Fragment tekstu —
Dnia 26.11.2010 o 00:00, kerkas napisał:

Jak miałaby zaistnieć o czym nie miałbyś pojęcia a co ważniejsze nie czułbyś takiej wewnętrznej potrzeby ?.


Alfred Nobel fundując swoją nagrodę był kierowany przymusem? Znane osobistości zakładają fundacje pod przymusem? Matka Teresa pomagała innym pod przymusem? Wszystkie te działania to efekty potrzeb o wszelkiego rodzaju podłożach - od imperatywów religijnych, przez próżność, aż po potrzeby wyższego rzędu i indywidualne uwarunkowania wynikające z osobowości.

Dnia 26.11.2010 o 00:00, kerkas napisał:

Z którego punktu widzenia patrzysz tego najbiedniejszego czy też bogacza ?.


Obojętnie. Kradzież nie przestaje być kradzieżą, nawet jeżeli złodziej działa w "szczytnym celu" - obojętnie jakiego relatywizmu byś nie użył.

Dnia 26.11.2010 o 00:00, kerkas napisał:

Takie cnotliwe eksperymenty były już przeprowadzane , chyba nie muszę mówić jak się skończyły ?.


Podaj przykłady, bo nie wiem o czym mówisz. Wiem za to jak skończyły się eksperymenty z "przymusową dobrocią" - jeden przykład ZSRR chyba wystarczy w zupełności.

Powiem ci od razu, że nawet gdybyś podał przykłady w drugą stronę, to nadal w jednym przypadku mamy wolność i własność, a w drugim kradzież i zniewolenie. Wobec tego wyższość pierwszego nad drugim jest niepodważalna.

Dnia 26.11.2010 o 00:00, kerkas napisał:

Robiłbyś to nielegalnie , po drugie skąd byś wiedział kto jest biedny a kto bogaty ?.

Do zrobienia —
1. Odpowiedz krótko na podstawie fragmentu dyskusji o dobroczynności i przymusie:
(a) Kogo wymieniono jako osobę, która pomagała innym?
(b) Jaki kraj podano jako przykład eksperymentów z „przymusową dobrocią”?
(c) Co według odpowiedzi mamy w jednym przypadku, a co w drugim?
2. Pociągnij dalej fragment dyskusji o dobroczynności i przymusie, zaczynając zaraz po jego ostatnim zdaniu.
Wpisy zamieszczone niżej nie mają tu żadnego znaczenia.

Podane dane —
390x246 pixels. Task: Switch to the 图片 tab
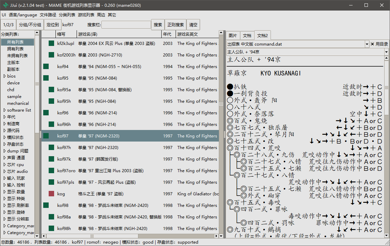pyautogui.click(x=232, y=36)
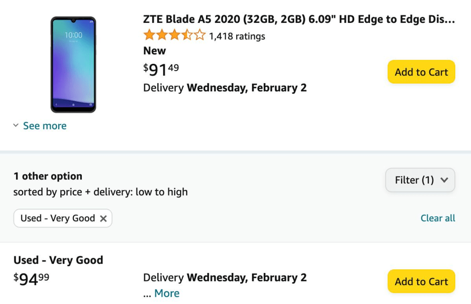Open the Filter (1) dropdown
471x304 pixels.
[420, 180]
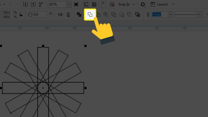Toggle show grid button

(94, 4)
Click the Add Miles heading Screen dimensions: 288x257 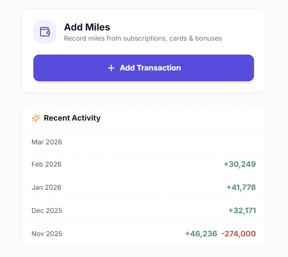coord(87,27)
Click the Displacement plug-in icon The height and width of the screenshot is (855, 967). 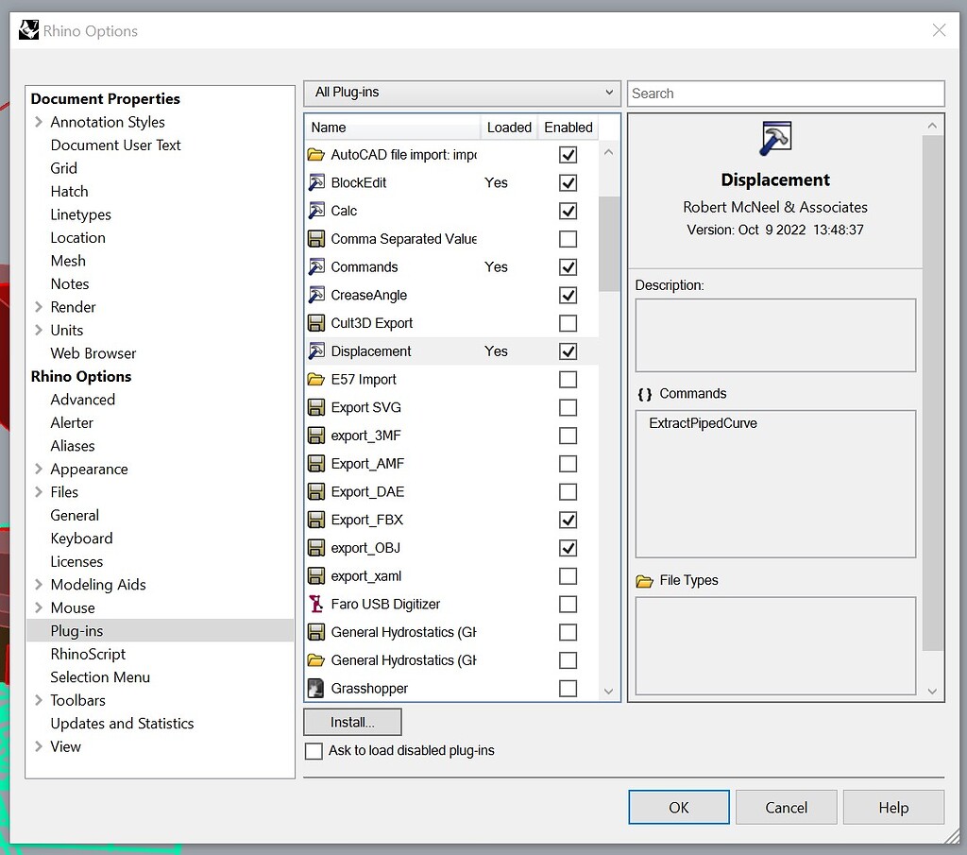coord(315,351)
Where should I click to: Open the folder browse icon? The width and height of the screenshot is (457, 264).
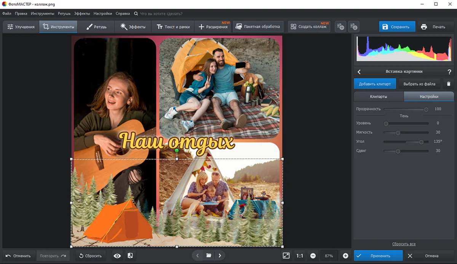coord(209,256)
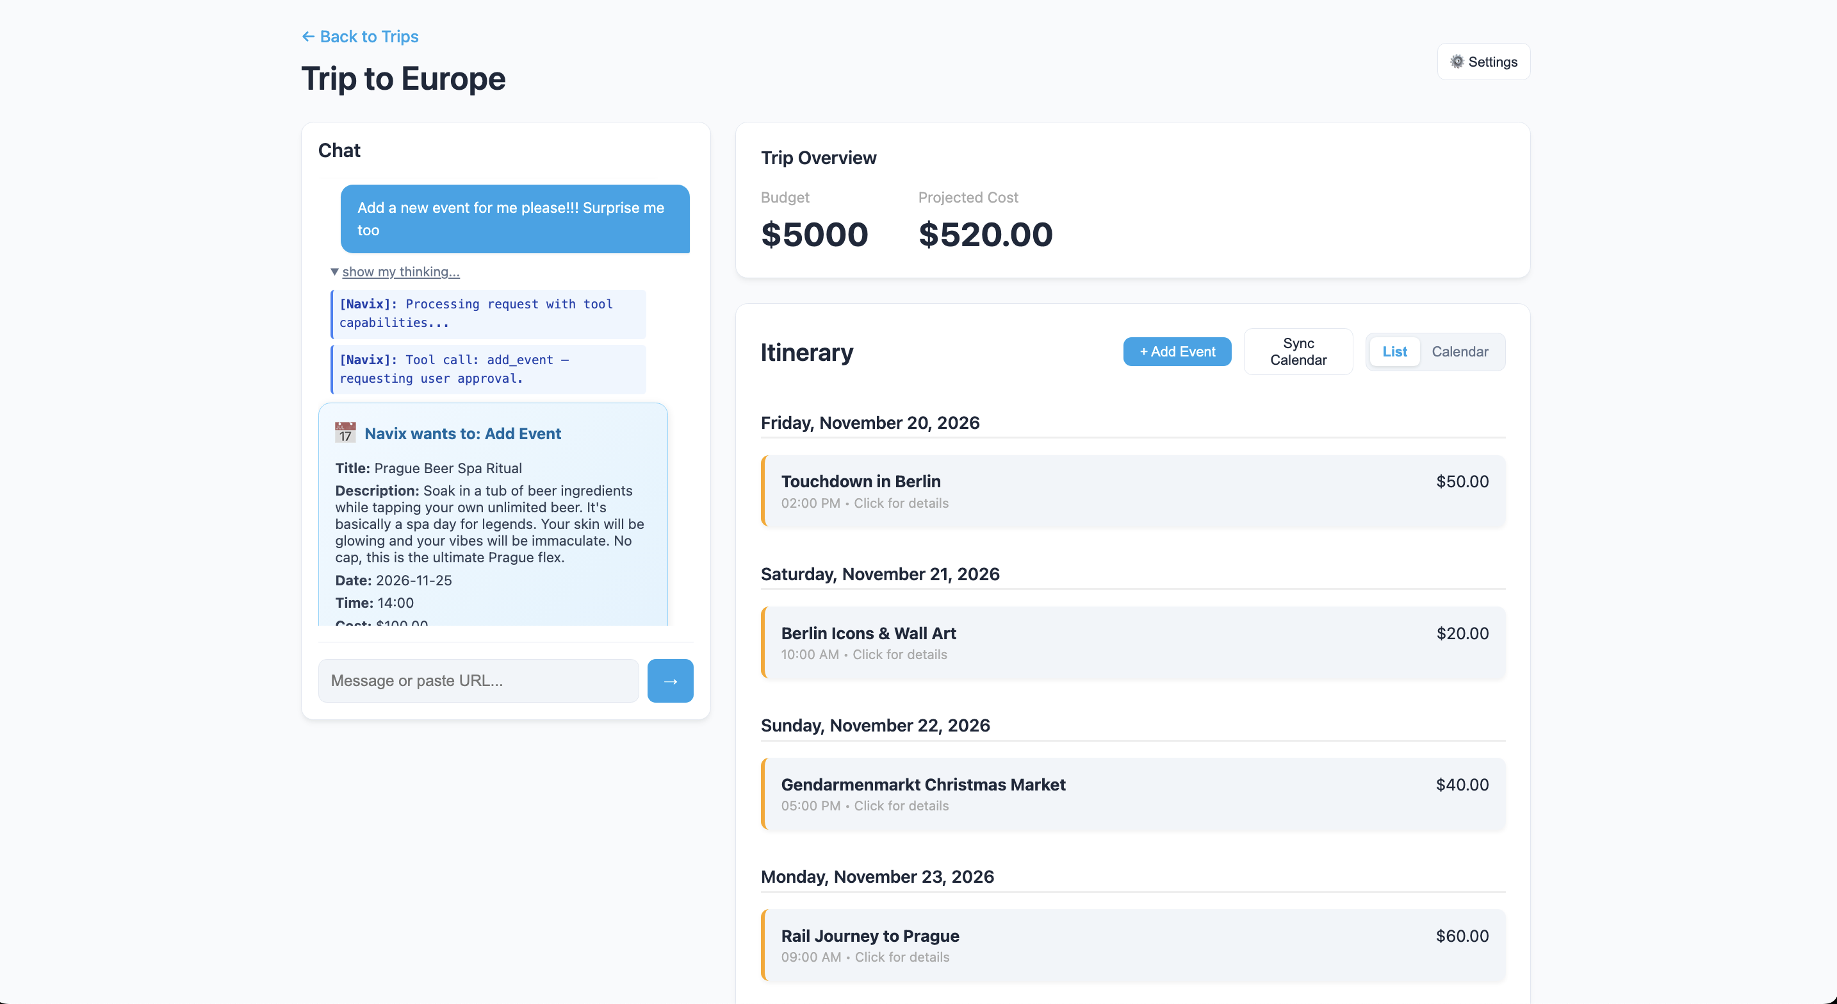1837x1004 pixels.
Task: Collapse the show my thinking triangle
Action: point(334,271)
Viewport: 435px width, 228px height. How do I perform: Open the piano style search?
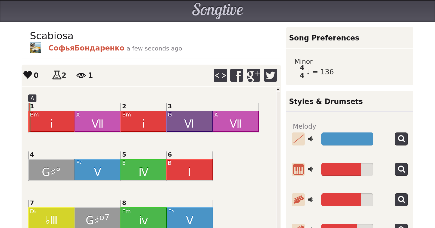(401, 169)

==

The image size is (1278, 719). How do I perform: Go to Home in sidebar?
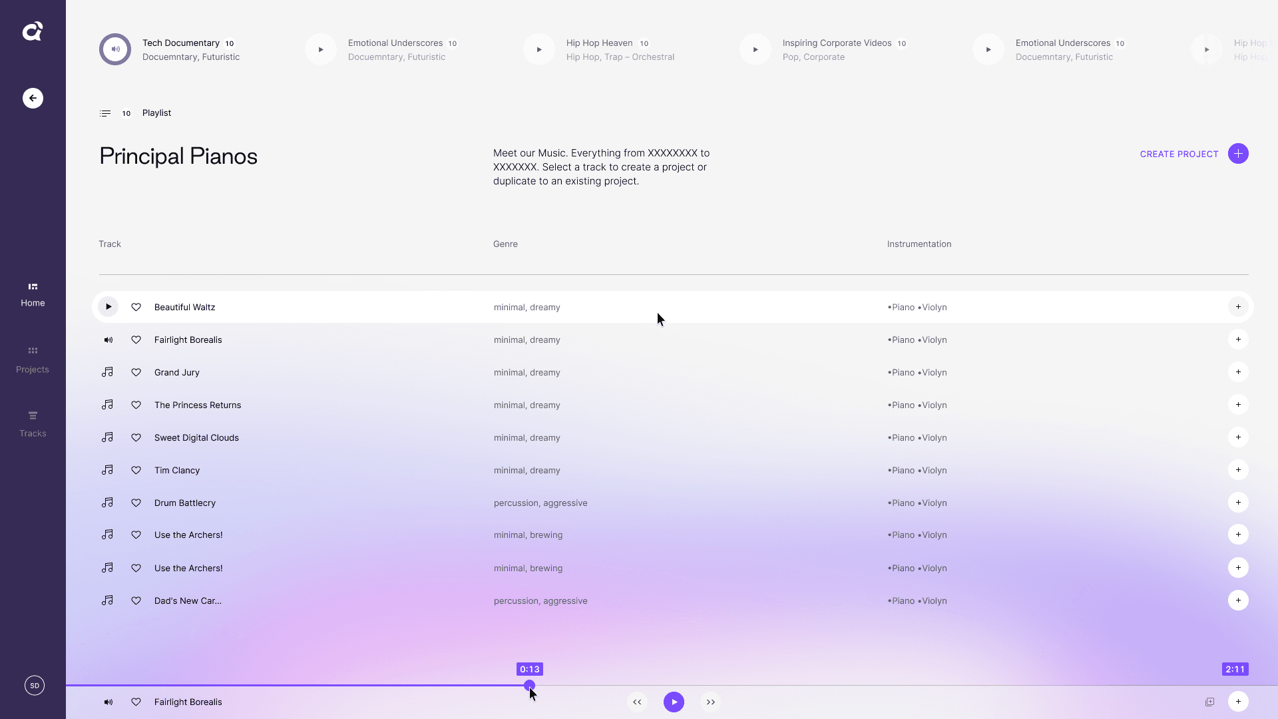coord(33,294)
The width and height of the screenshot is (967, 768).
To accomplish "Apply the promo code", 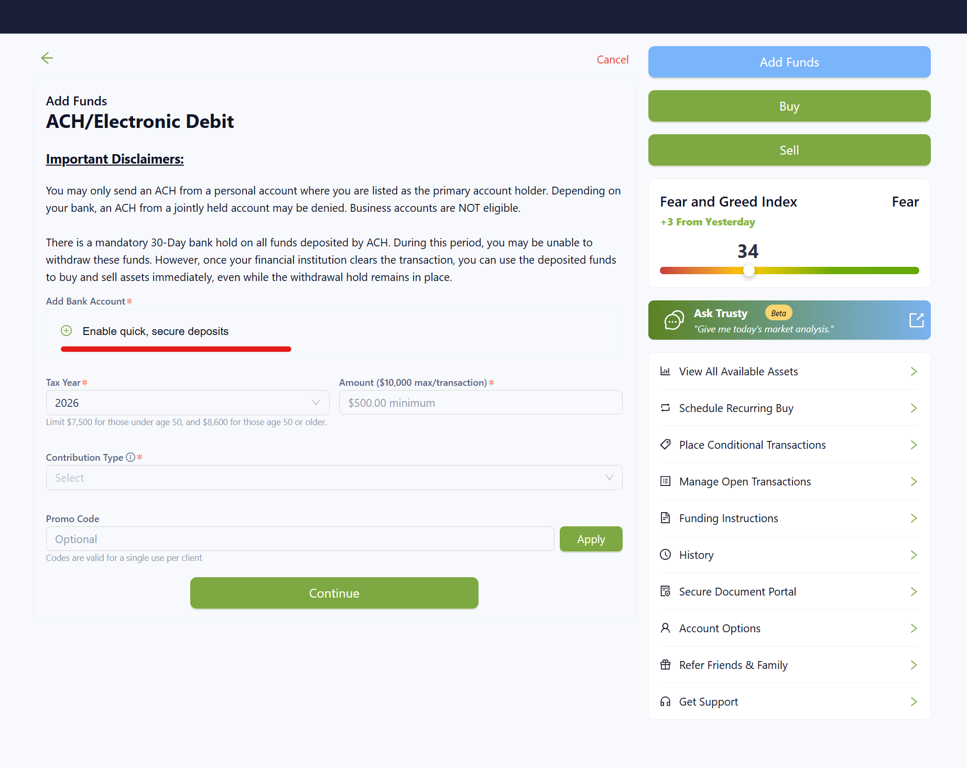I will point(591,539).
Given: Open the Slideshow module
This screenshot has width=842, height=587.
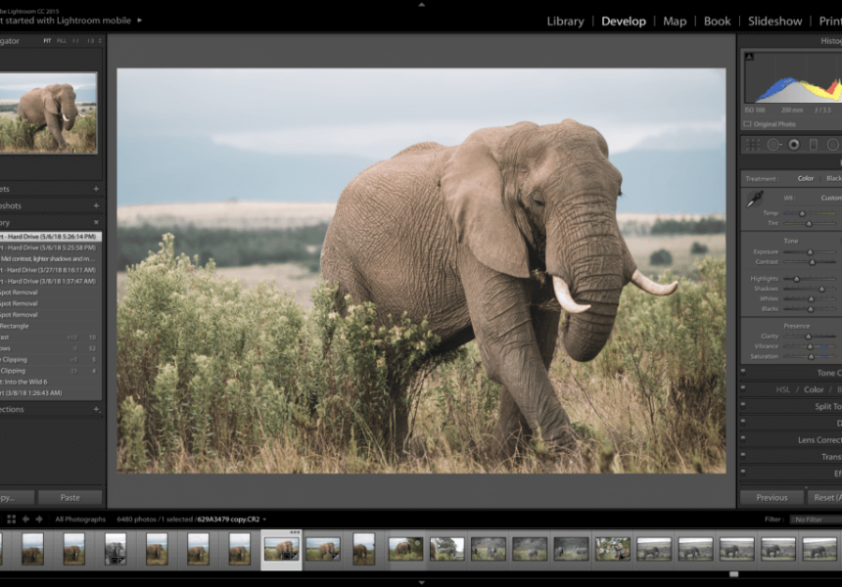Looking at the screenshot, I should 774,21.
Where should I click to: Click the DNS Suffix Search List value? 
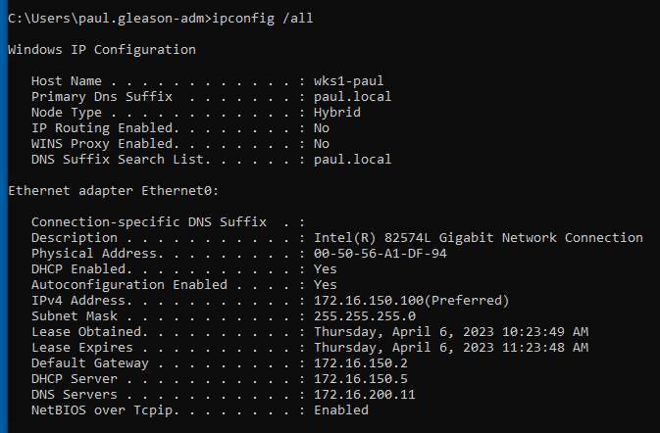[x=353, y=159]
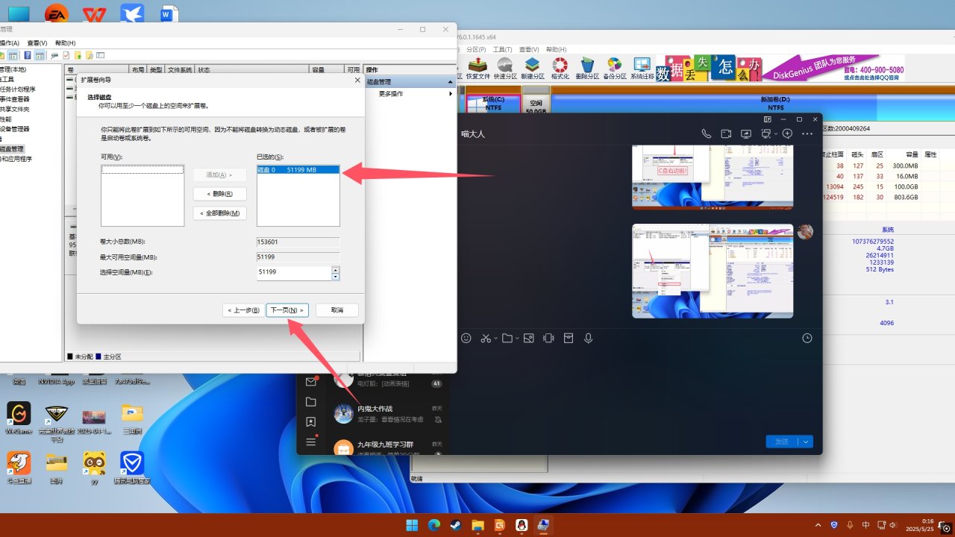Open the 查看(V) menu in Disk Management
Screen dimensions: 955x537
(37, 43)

Wyniki —
1.
(a) Matkę Teresę.
(b) ZSRR.
(c) W jednym wolność i własność, a w drugim kradzież i zniewolenie.

2.
"Wyobraźmy sobie, że ubogi zwraca się do nas z następującą propozycją: ponieważ jestem uboższy od ciebie, to oddaj mi tu zaraz 10 procent twoich dochodów, bo jak nie, to pozbawię cię wolności. Uznalibyśmy to za próbę kradzieży zuchwałej, a może nawet rozboju, bo przecież groził nam użyciem przemocy. Jeśli jednak nasz ubogi zrobi to samo, tyle że za pośrednictwem urzędnika państwowego, zaraz przestajemy uważać to za próbę rabunku, tylko za "sprawiedliwość społeczną". A przecież kradzież nie przestaje być kradzieżą, jeśli w celu przywłaszczenia np. części cudzego dochodu sprawca wynajmie sobie pośrednika. Wydaje się zatem, że określenie "sprawiedliwość społeczna" to po prostu inna nazwa kradzieży"

Dnia 26.11.2010 o 00:00, kerkas napisał:

Bardzo złośliwe i niesprawiedliwie oczernianie demokracji.


Co jest w tym niesprawiedliwego? Jeżeli większość wynosi do władzy ludzi którzy poprawią im los kosztem mniejszości, to czy TO jest sprawiedliwe? Oto jest pytanie.

Dnia 26.11.2010 o 00:00, kerkas napisał:

Chyba najlepsze definicja uczciwości Postępuj tak aby nikt przez Ciebie nie płakał


Więc podejrzewam, że odbieranie komuś własności i wolności siłą jest tu wykluczone.

Dnia 26.11.2010 o 00:00, kerkas napisał:

Powiedz mi kto wytrzyma konkurencję z Chinami ? przecież nikt nie wyprodukuje np. bluzki z krótkim rękawem za 10zł. To nie jest kwestia tego że jesteśmy chciwi po prostu jesteśmy biednym krajem na dorobku. A mając w portfelu ograniczoną ilość pieniędzy co wybierzesz wierność marce ? czy to żeby przeżyć do pierwszego ?.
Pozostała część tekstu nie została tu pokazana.